Though I have wished for freedom, I have felt stuck and unable to surrender. I have resisted the notion of placing exercise on the altar. In fact, since implementing this new every-other-day workout schedule during Lent, I had already found myself striving and conniving to work out for longer periods on the "on" days to make up for the "off" days. I wasn't fooling myself, and I knew it. I was keeping the letter of the exercise law but not the spirit. And that is no path to freedom. Even as recently as a few days ago, I was questioning whether it would have been better to stay where I was forever.
And yet...
I have prayed during this season of Lent for God to bring me to place of godly sorrow and for me to have a repentant heart over idolizing the management of my life (specifically played out in the realm of exercise).
There's a Buddhist saying that When the student is ready, the teacher appears.
I take zero credit for being the ready student or for finding the teacher.
But this past week, a word was spoken by my counselor that was as if she found the missing key, put it in the lock, and opened my heart a crack to let the light in. It's a verse from Isaiah 44, where Isaiah proclaimed these words on God's behalf to the nation of Israel:
Can't you see that this thing you hold in your right hand is a lie?
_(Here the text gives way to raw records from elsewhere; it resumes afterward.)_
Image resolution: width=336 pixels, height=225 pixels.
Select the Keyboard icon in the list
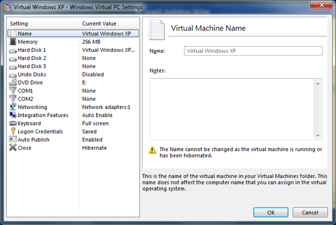pyautogui.click(x=13, y=123)
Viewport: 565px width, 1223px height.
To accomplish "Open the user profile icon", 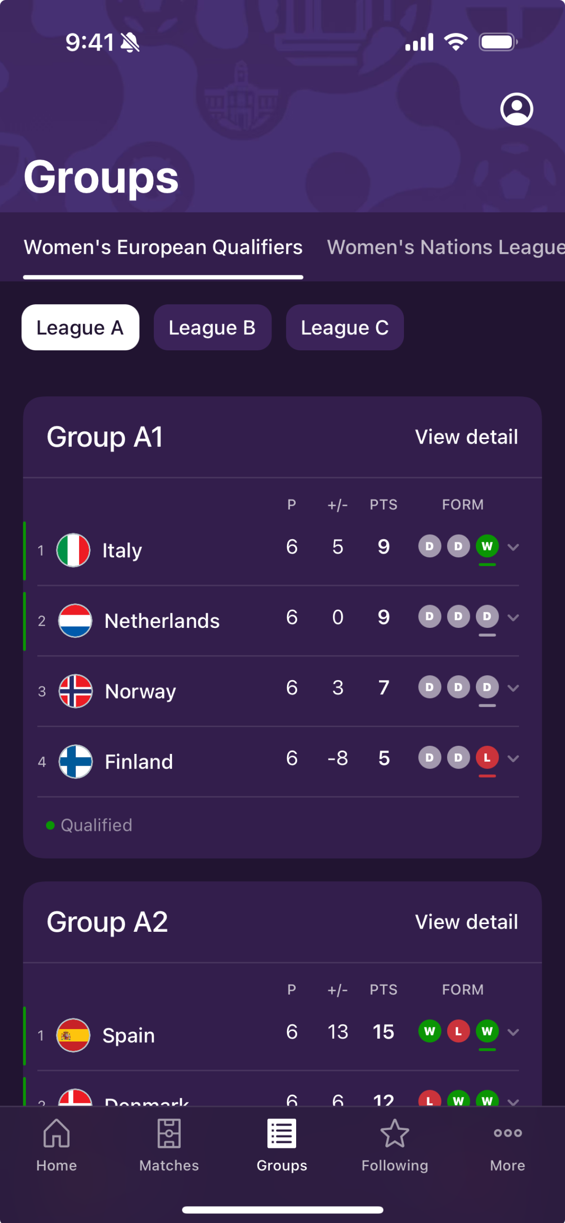I will (517, 109).
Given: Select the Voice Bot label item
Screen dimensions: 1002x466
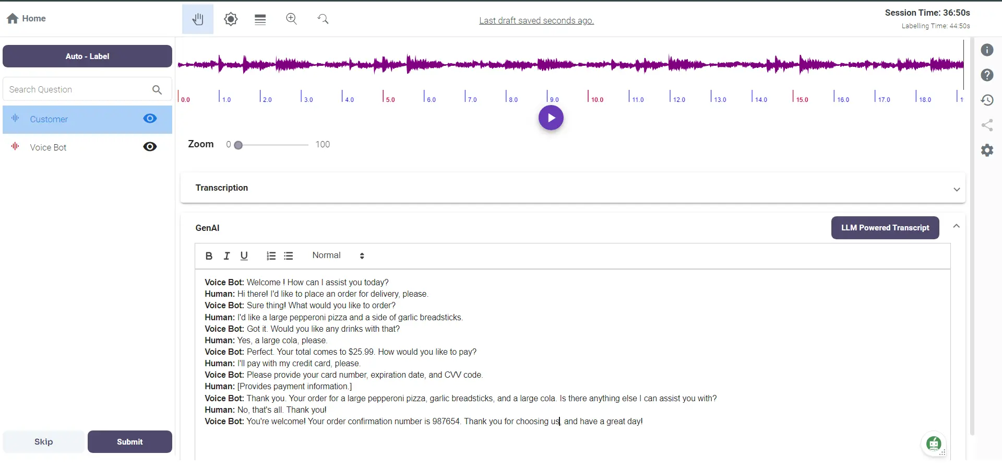Looking at the screenshot, I should (x=49, y=147).
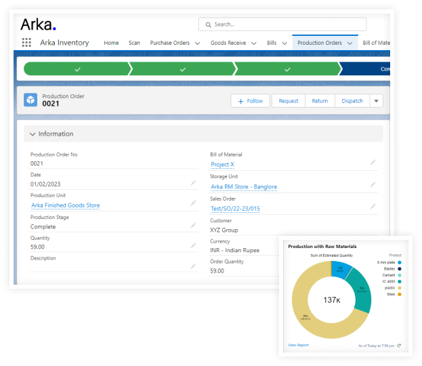The height and width of the screenshot is (366, 422).
Task: Click the Search input field
Action: coord(284,24)
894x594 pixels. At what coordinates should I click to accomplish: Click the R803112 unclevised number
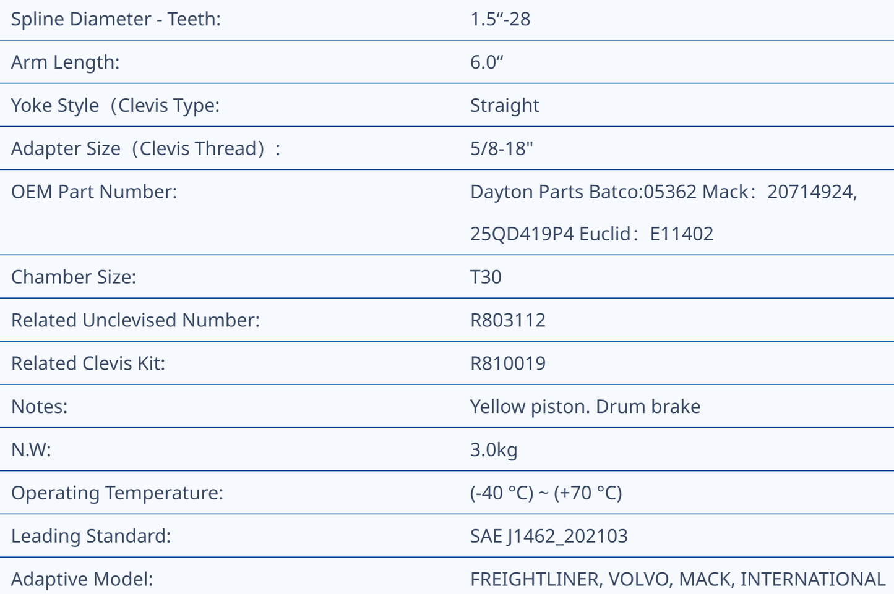tap(507, 320)
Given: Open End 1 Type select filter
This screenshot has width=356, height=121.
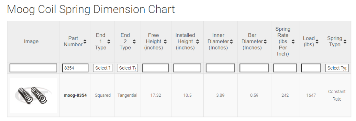Looking at the screenshot, I should point(103,68).
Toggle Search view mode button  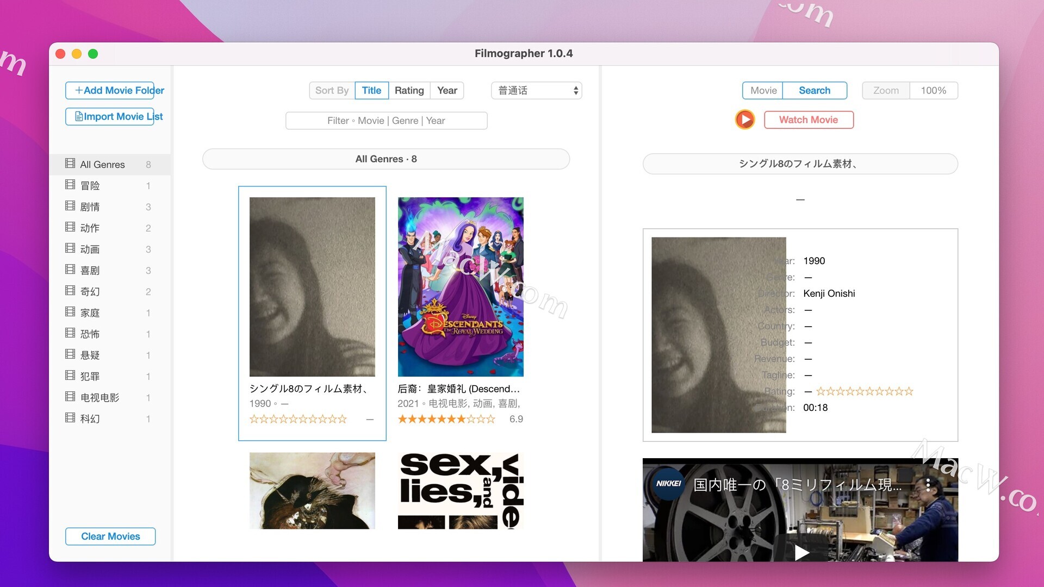(814, 90)
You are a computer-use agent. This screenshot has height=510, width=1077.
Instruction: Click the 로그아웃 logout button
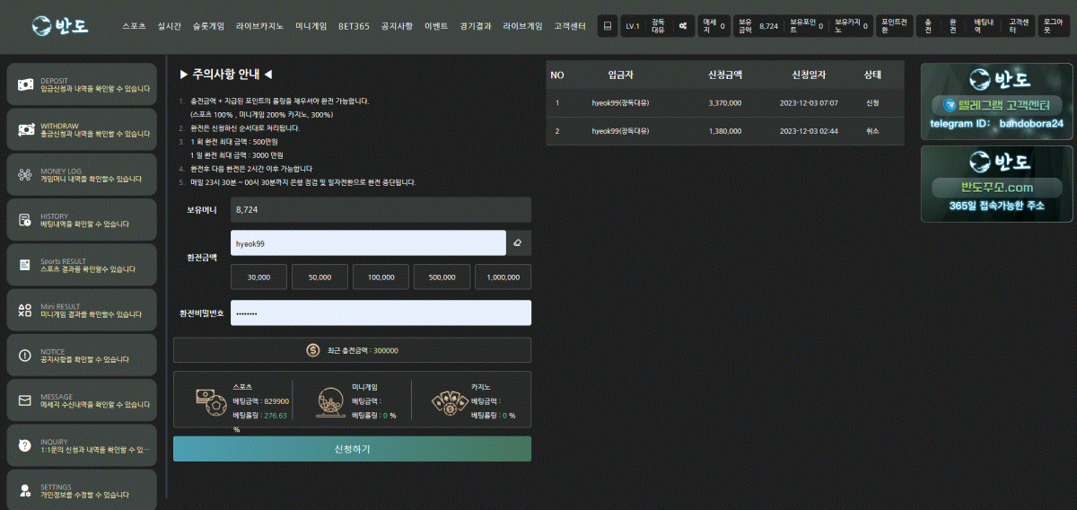pyautogui.click(x=1054, y=26)
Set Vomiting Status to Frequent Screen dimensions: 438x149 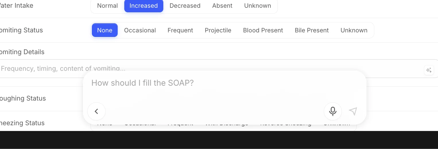coord(180,30)
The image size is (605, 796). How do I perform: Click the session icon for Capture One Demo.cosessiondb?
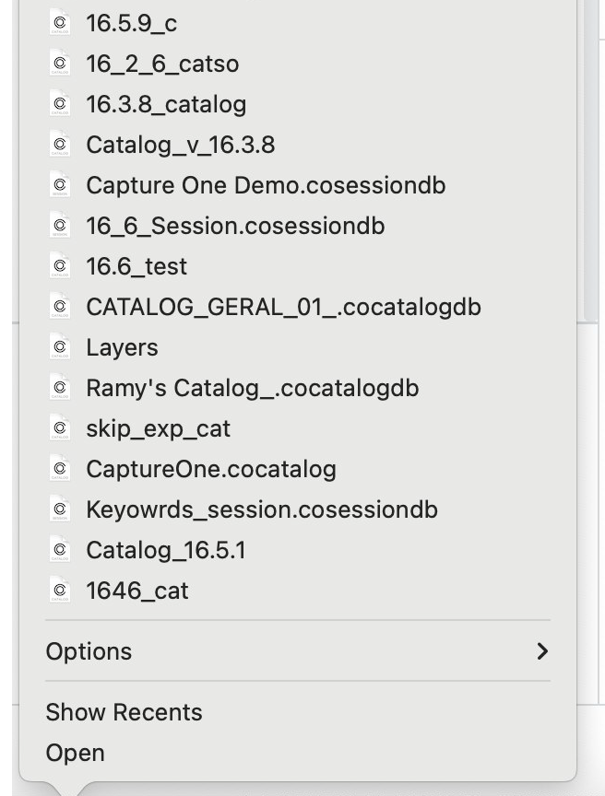click(x=60, y=185)
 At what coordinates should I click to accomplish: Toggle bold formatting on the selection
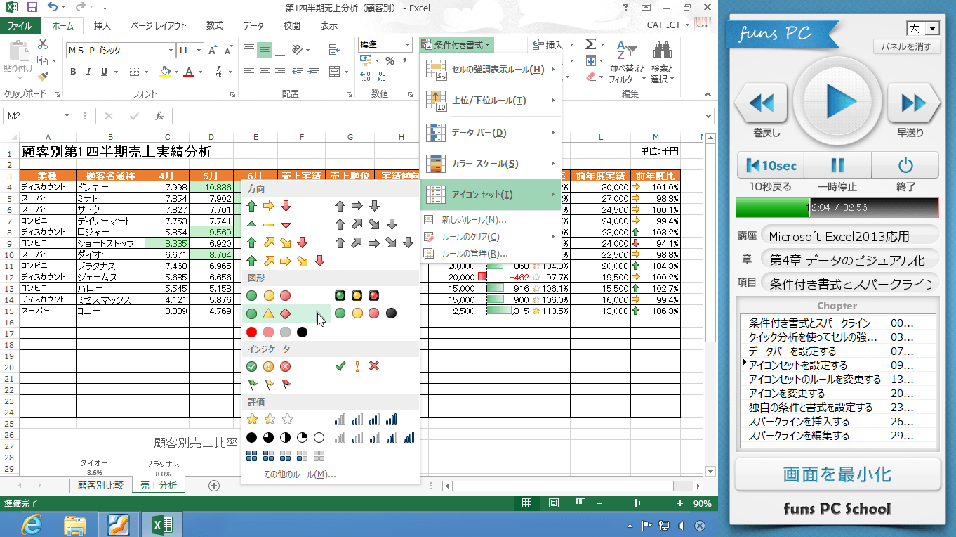(72, 72)
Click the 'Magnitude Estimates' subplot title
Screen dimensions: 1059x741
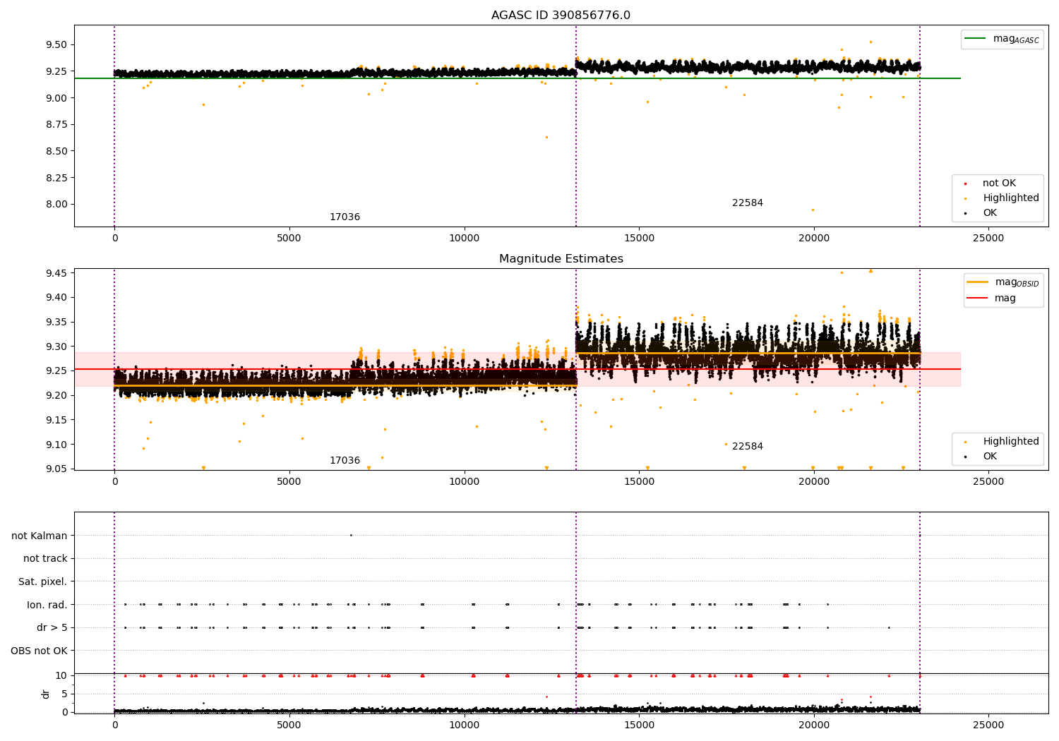(x=561, y=259)
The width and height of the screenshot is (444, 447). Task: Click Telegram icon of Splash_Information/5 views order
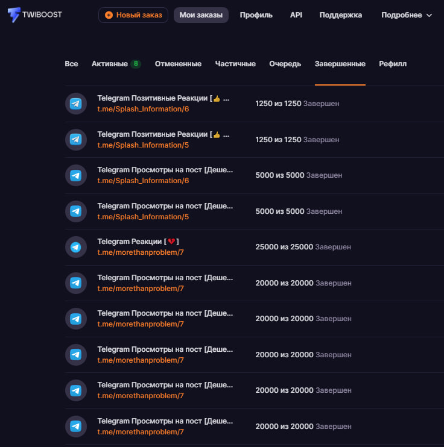[x=76, y=211]
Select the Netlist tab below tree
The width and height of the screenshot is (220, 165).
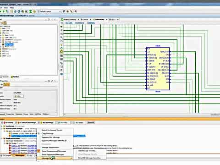pyautogui.click(x=15, y=77)
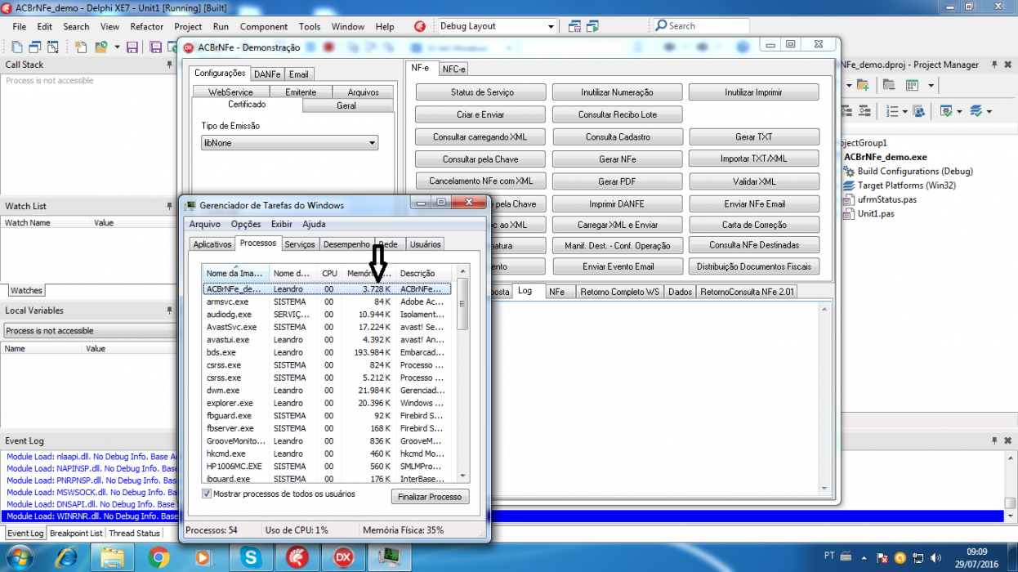Open the Refactor menu

point(147,26)
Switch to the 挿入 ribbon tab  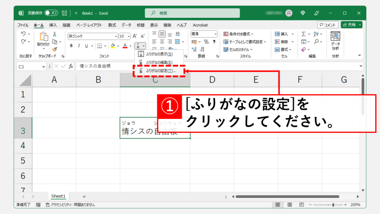53,25
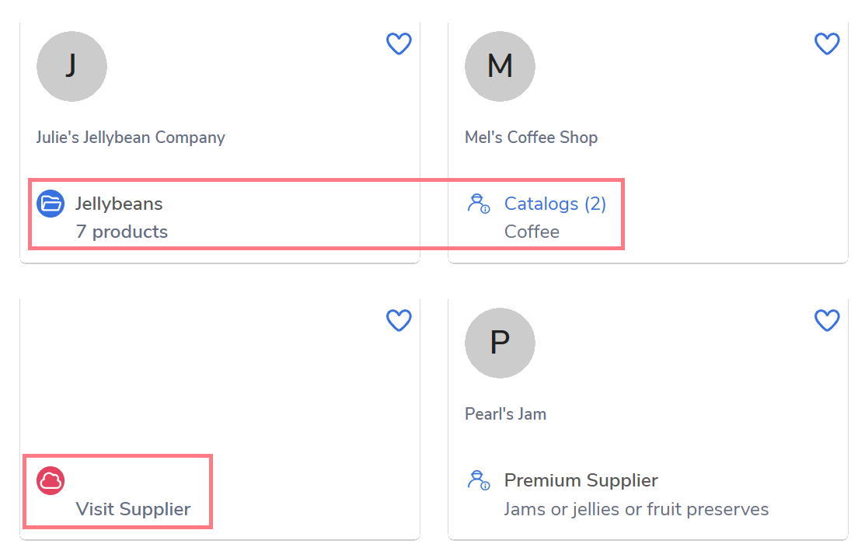
Task: Click the 7 products count text
Action: pos(121,232)
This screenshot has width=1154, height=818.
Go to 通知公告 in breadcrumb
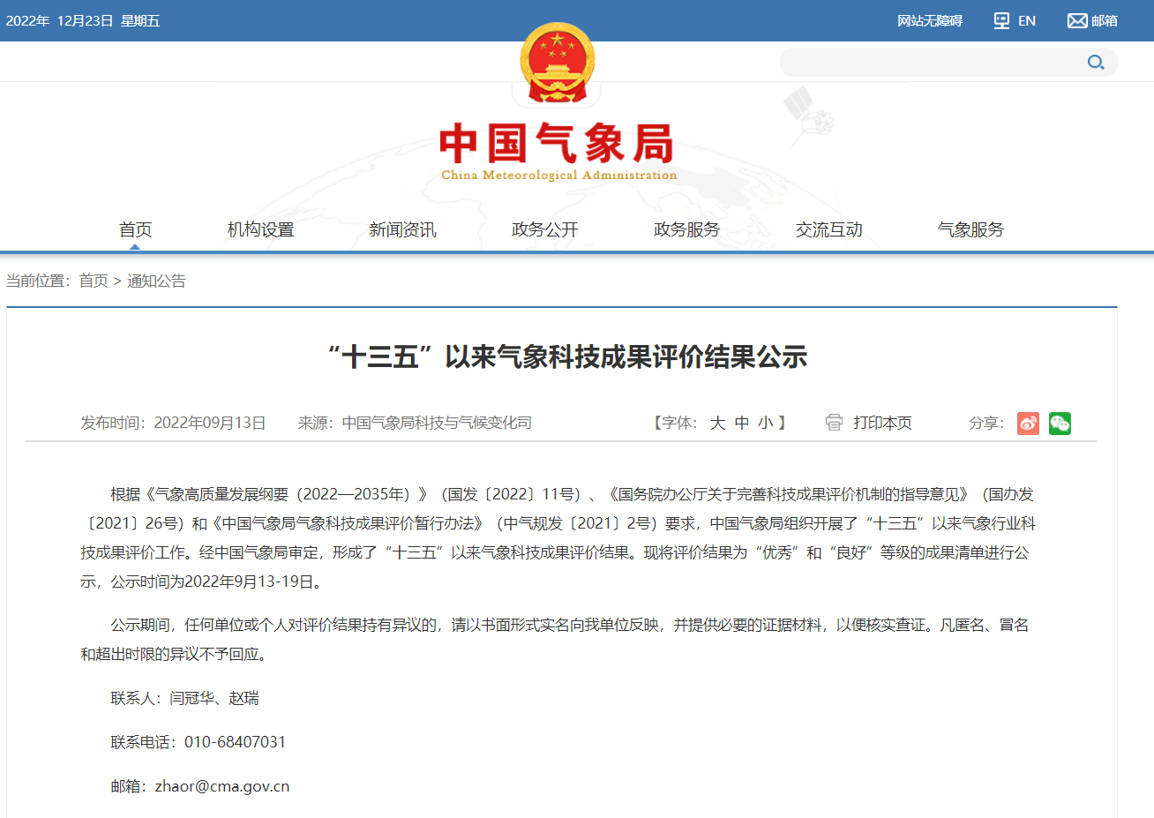156,281
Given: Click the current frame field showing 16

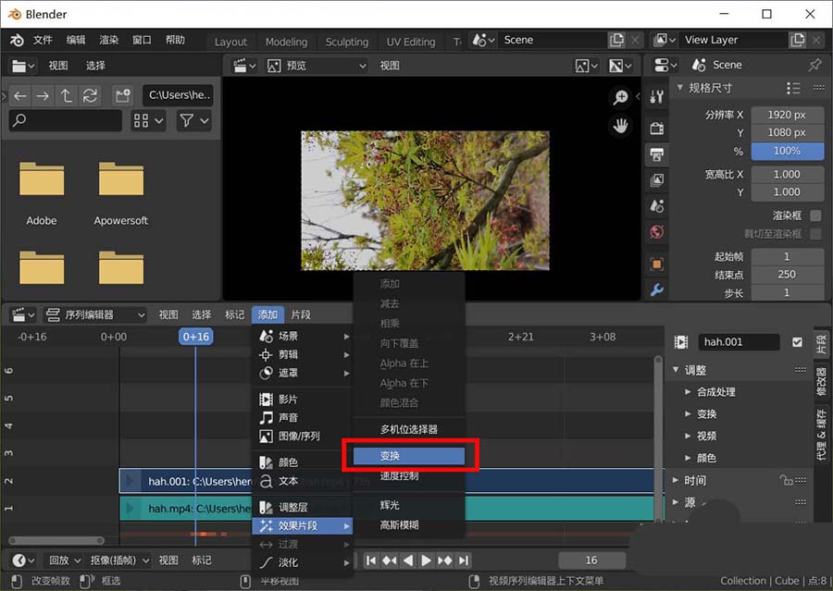Looking at the screenshot, I should coord(592,560).
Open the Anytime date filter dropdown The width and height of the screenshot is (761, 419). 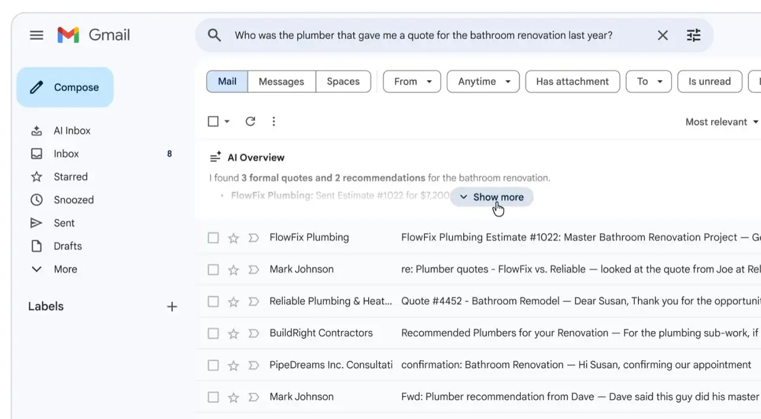[x=483, y=82]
The tears began to flow as my counselor gently spoke this truth into my life. This thing I have held on to, my exercise as a management system for my pain, has so deceived me and veiled my eyes, yet God's Word broke into the darkness on Tuesday. I have been tricked by the enemy to believe I'm in control when in reality he uses our addictions to control us.
There was talk of the kings of Israel in the Old Testament being commanded to tear down the high places they had built because they were an affront to the One True God, and there was talk about the goal being to place exercise under the authority of this same God.
I listened and took notes and cried and blew my nose and cried some more.
Recovery hurts, my counselor said, but freedom is worth it. And God's Spirit in me is strong enough to deal with the pain.
I told her I need somebody to tell me that over and over.
I have a whole page of notes that I won't include in this blog post because the only necessary thing is the line that changes you. My line was that Isaiah verse, and somehow, now, it feels like I am walking up the mountain with Abraham and Isaac.
It is hard to describe what is happening to me. Today was my exercise day, but it did not feel like exercise as I have known it. There was not the demand for it, only the acceptance of a gift. It felt, for today at least, like the spell has been broken, like the veil has been lifted. I hate to claim victory yet, as I know this is only the beginning, and once the exercise beast is taken down, there are still other lids to lift.
But by the grace of God, I am seeing what I've held in my right hand, and I am saying Yes to the Isaiah question.
I am listening to my counselor speak bold and wise words each week, and I am saying Yes to believing that God's Spirit in me is strong enough to deal with the pain.
And I know before my sister even reads the Trader Joe's card I sent her today that she is saying Yes to the question on the front. I feel the solidarity and the friendship, and that is a beautiful thing. That, and the line that changes you.